VERPLICHTE OPDRACHTEN –
1 - Vertaal uit het tekstfragment over het Woord van Wijsheid de zin "De kern van het Woord van Wijsheid wordt tegenwoordig dan ook niet meer gevormd door de inhoud, maar door de naleving ervan." naar het Engels.
2 - Zet het tekstfragment over het Woord van Wijsheid voort vanaf de laatste zin.

De kern van het Woord van Wijsheid wordt tegenwoordig dan ook niet meer gevormd door de inhoud, maar door de naleving ervan. "Wij moeten het Woord van Wijsheid niet alleen beschouwen als een gezondheidswet, maar als beginsel van gehoorzaamheid" (Otten & Caldwell 1982, deel 1, p. 141). Deze hedendaagse benadering is precies het tegenovergestelde van de oorspronkelijke opzet van het Woord van Wijsheid: "niet als gebod of beperking" maar als een "beginsel met een belofte" (Leer en Verbonden 2004, p. 213).
Hedendaagse misvattingen
De gangbare mormoonse opvatting van het Woord van Wijsheid is dat Joseph Smith zijn tijd hiermee ver vooruit was, dat niemand in zijn tijd wist dat de genoemde stoffen schadelijk waren, en dat dit aantoont dat hij een ware profeet van God was: "Het feit dat de Heer het Woord van Wijsheid openbaarde lang voordat deze kennis door de medische wereld werd onderwezen, is voor mij een groot getuigenis van de roeping van Joseph Smith als Gods profeet van de Herstelling. (…) Het is interessant dat de medische wereld de profeet gelijk geeft, die deze belangrijke gezondheidswet, het Woord van Wijsheid, openbaarde in een tijd waarin deze beginselen niet erg populair waren. (…) Het Woord van Wijsheid is van Hem, en de medische wetenschap begint hier nu pas achter te komen" (Hillam 2001).

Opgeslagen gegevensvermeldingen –
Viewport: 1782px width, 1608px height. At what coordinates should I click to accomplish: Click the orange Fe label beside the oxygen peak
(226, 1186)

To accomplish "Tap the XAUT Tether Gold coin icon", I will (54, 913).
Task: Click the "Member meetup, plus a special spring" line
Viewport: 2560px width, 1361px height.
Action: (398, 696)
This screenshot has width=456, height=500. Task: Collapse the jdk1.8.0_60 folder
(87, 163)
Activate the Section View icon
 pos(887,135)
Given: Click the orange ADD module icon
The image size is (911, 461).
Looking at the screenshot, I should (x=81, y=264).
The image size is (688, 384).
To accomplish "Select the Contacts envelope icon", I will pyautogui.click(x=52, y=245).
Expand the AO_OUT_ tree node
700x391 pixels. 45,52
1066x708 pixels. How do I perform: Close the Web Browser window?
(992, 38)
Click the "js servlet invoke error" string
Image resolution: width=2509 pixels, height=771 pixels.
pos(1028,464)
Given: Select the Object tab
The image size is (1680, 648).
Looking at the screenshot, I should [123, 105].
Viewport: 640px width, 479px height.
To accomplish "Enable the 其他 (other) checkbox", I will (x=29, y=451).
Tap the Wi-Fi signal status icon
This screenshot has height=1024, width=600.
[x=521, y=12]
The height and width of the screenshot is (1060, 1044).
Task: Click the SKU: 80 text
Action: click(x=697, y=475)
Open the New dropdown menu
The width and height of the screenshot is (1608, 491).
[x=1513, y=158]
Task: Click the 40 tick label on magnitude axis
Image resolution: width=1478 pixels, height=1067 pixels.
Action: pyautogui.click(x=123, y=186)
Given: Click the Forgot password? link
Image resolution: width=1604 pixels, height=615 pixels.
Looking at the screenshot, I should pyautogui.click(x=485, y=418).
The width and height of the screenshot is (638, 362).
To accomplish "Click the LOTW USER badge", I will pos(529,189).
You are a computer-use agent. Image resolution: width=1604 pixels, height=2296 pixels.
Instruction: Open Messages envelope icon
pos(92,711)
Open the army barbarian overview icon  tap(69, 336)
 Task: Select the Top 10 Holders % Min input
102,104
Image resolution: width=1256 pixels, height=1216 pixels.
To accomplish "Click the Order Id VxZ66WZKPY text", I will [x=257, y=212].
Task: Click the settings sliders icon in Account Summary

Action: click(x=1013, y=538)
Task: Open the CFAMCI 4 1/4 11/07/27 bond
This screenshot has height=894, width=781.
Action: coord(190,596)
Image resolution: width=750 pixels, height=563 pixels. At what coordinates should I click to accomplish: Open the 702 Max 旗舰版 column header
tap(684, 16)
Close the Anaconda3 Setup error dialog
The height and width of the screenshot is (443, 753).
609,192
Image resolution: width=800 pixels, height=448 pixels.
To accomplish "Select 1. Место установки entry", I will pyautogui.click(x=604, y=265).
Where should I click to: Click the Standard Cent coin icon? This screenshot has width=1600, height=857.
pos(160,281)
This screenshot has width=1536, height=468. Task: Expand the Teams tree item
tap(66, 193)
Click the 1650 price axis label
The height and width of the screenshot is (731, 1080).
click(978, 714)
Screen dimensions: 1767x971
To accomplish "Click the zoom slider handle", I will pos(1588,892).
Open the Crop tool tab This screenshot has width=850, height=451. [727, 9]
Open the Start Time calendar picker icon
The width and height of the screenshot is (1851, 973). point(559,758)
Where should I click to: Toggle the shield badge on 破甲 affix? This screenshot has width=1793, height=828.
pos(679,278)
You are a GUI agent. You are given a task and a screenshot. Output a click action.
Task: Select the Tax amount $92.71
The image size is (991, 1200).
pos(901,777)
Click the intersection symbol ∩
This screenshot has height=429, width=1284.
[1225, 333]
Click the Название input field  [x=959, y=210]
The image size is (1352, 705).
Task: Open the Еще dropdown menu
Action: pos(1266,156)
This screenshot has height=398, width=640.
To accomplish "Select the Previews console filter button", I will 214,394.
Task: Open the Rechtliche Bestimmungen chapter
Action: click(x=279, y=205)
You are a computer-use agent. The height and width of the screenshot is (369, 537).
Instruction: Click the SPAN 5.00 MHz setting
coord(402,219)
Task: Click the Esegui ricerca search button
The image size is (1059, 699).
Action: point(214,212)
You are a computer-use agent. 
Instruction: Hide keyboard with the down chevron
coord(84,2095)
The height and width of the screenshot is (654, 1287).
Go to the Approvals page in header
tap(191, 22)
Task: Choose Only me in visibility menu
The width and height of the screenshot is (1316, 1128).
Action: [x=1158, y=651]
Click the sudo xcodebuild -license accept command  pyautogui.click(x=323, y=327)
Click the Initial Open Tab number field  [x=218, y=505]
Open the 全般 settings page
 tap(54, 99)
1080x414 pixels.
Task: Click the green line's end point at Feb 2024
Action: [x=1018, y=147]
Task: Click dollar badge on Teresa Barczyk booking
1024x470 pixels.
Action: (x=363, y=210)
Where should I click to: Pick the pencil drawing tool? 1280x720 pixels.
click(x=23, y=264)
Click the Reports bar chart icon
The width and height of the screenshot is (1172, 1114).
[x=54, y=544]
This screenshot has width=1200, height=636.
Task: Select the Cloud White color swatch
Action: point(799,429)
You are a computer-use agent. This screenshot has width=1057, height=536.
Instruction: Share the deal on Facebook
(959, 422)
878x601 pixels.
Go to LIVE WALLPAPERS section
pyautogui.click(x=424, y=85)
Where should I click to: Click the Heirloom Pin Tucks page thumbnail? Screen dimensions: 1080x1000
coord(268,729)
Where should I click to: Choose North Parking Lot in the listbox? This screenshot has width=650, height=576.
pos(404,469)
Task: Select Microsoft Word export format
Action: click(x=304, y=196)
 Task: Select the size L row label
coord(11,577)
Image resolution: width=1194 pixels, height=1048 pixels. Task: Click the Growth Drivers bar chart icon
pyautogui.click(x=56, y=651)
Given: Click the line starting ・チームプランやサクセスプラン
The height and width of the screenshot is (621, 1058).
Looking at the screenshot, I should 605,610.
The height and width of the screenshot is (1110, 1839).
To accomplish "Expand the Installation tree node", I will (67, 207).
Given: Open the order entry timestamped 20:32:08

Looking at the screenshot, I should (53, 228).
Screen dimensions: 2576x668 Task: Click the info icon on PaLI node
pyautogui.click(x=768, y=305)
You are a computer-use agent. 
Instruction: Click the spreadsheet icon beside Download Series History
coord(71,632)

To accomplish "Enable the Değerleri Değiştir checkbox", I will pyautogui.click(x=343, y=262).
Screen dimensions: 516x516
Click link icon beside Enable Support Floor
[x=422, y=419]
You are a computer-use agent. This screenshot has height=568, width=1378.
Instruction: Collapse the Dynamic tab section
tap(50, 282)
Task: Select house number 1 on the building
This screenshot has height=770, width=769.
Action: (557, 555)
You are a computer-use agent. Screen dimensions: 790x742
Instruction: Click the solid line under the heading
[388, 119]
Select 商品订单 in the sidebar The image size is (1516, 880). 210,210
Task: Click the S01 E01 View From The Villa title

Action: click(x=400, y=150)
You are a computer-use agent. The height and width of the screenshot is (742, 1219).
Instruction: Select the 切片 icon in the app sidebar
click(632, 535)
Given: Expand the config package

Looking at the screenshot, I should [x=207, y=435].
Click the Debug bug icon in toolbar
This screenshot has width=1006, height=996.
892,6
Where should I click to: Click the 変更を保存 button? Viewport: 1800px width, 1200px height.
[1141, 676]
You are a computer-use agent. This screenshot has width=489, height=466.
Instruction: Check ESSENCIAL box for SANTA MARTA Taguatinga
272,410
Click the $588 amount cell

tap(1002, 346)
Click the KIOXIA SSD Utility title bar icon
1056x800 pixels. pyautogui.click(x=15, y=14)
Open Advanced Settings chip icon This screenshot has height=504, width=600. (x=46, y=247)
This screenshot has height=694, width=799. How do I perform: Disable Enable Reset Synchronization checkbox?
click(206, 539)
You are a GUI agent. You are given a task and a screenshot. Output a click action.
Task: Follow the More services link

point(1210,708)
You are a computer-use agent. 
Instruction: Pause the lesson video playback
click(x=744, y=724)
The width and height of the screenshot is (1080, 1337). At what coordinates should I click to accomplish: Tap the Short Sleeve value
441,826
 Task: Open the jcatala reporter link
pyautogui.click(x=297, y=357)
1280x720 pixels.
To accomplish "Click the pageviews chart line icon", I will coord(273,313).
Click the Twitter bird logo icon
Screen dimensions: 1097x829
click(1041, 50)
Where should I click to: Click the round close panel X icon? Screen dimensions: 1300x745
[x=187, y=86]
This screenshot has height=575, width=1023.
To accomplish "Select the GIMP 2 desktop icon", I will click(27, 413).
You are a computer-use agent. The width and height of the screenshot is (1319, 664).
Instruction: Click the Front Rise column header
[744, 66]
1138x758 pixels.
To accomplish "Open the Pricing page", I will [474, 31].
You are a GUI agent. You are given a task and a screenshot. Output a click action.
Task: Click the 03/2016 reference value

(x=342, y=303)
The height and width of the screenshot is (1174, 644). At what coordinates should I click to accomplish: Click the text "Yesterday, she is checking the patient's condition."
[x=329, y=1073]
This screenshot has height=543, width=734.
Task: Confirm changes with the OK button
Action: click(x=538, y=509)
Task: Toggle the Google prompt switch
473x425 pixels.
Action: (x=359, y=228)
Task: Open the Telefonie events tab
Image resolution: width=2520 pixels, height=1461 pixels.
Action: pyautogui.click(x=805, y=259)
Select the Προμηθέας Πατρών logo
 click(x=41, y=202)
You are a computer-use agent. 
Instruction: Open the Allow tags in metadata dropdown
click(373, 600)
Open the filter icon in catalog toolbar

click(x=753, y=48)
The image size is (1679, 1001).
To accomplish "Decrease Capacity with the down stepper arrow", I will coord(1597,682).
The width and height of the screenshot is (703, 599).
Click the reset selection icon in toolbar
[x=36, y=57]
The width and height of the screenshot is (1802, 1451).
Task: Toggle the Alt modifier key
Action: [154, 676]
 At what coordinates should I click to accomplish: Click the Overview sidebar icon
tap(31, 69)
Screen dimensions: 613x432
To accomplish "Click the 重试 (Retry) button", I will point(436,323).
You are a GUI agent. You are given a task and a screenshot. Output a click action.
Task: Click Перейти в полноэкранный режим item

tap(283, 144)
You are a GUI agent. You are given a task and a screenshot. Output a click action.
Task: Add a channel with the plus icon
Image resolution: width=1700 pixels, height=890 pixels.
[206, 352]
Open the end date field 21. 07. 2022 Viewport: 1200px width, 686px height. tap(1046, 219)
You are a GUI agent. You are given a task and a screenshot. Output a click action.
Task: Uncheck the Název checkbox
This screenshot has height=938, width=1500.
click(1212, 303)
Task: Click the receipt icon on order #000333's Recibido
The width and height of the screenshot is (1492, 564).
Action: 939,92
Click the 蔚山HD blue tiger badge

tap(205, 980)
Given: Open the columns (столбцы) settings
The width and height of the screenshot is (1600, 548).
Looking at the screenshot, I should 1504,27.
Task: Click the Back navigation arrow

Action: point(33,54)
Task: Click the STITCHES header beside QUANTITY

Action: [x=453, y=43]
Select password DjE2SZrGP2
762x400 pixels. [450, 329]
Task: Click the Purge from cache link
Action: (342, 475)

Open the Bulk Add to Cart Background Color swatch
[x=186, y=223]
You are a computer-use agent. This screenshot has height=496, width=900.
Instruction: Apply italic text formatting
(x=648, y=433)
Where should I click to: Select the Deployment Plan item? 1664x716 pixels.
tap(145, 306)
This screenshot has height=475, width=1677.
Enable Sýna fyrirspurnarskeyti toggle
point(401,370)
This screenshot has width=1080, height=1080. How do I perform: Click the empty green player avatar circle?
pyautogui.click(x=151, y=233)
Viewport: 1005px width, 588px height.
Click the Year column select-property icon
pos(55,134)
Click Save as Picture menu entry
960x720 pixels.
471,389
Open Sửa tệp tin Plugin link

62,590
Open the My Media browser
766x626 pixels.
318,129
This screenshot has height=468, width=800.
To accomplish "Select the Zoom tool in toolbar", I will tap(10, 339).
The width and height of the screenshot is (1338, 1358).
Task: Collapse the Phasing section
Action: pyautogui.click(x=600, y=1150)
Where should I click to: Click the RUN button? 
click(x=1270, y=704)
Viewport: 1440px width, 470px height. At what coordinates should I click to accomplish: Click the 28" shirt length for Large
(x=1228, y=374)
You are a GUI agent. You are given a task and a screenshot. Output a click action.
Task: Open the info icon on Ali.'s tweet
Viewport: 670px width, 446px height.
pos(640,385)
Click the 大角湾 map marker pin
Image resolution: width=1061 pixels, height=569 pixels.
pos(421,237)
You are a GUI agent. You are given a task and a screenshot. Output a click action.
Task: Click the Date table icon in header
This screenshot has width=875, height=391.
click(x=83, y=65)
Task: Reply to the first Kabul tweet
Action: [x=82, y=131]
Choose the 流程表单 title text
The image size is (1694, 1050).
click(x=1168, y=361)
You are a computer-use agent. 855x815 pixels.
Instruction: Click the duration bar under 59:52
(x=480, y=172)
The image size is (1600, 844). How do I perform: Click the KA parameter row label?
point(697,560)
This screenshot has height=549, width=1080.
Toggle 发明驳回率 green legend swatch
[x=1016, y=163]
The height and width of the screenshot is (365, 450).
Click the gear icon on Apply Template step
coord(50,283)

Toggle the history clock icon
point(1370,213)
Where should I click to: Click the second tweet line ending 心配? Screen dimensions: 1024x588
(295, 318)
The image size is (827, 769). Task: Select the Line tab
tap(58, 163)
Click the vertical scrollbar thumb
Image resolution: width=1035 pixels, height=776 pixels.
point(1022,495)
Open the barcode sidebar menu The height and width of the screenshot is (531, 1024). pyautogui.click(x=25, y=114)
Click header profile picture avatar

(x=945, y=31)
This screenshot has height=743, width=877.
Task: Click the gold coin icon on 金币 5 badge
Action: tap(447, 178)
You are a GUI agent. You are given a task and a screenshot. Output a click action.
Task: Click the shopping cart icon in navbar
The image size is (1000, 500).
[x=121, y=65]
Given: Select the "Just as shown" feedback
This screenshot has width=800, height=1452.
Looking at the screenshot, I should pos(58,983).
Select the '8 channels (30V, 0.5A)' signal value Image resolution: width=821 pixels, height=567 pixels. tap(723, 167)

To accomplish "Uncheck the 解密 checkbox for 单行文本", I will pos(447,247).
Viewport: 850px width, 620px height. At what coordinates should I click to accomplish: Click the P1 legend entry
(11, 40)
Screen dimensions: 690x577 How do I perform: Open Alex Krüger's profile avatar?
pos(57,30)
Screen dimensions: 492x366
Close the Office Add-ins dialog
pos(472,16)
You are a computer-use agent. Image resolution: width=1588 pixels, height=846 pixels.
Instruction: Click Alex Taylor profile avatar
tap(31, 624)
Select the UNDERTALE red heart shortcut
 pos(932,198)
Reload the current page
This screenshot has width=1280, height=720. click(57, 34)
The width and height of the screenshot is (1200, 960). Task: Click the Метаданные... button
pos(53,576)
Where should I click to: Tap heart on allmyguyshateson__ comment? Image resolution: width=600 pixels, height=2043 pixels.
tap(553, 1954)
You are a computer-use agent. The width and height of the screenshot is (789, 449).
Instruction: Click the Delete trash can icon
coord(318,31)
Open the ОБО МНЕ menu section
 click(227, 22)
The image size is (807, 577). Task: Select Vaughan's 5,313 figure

ANTWOORDEN OEFENINGEN –
1 - Today, then, the core of the Word of Wisdom is no longer formed by its content, but by its observance.

2 -
Deze opvatting is op twee punten niet correct: Ten eerste is het Woord van Wijsheid een nauwkeurige weergave van alle gangbare opvattingen van de medische wereld in de tijd van Joseph Smith (Bush 1981). Dit geldt zowel voor tabak, alcohol, vlees en hete dranken, als voor de toewijzing van de diverse granen aan specifieke groepen dieren en de angst voor overmatig gebruik van fruit. Bij "hete dranken" ging het overigens om de temperatuur, niet om de drank; de gelijkstelling van "hete dranken" met "koffie en thee" past niet in de oorspronkelijke context van het Woord van Wijsheid en werd vooral ingegeven door economische motieven, met name de handelsbalans tussen het territorium Utah en de rest van de Verenigde Staten (Arrington 1959).
De tweede misvatting betreft de veronderstelling dat de huidige medische wetenschap het Woord van Wijsheid zou onderbouwen. Dit is echter alleen het geval voor het gebruik van tabak, waarbij aangetekend moet worden dat het positieve gebruik van tabak "voor kneuzingen en al het zieke vee" niet gestaafd wordt door enige vorm van bewijs, wetenschappelijk of anderszins. De langere levensverwachting die aan het naleven van het Woord van Wijsheid verbonden is, kan volledig toegeschreven worden aan het niet-roken.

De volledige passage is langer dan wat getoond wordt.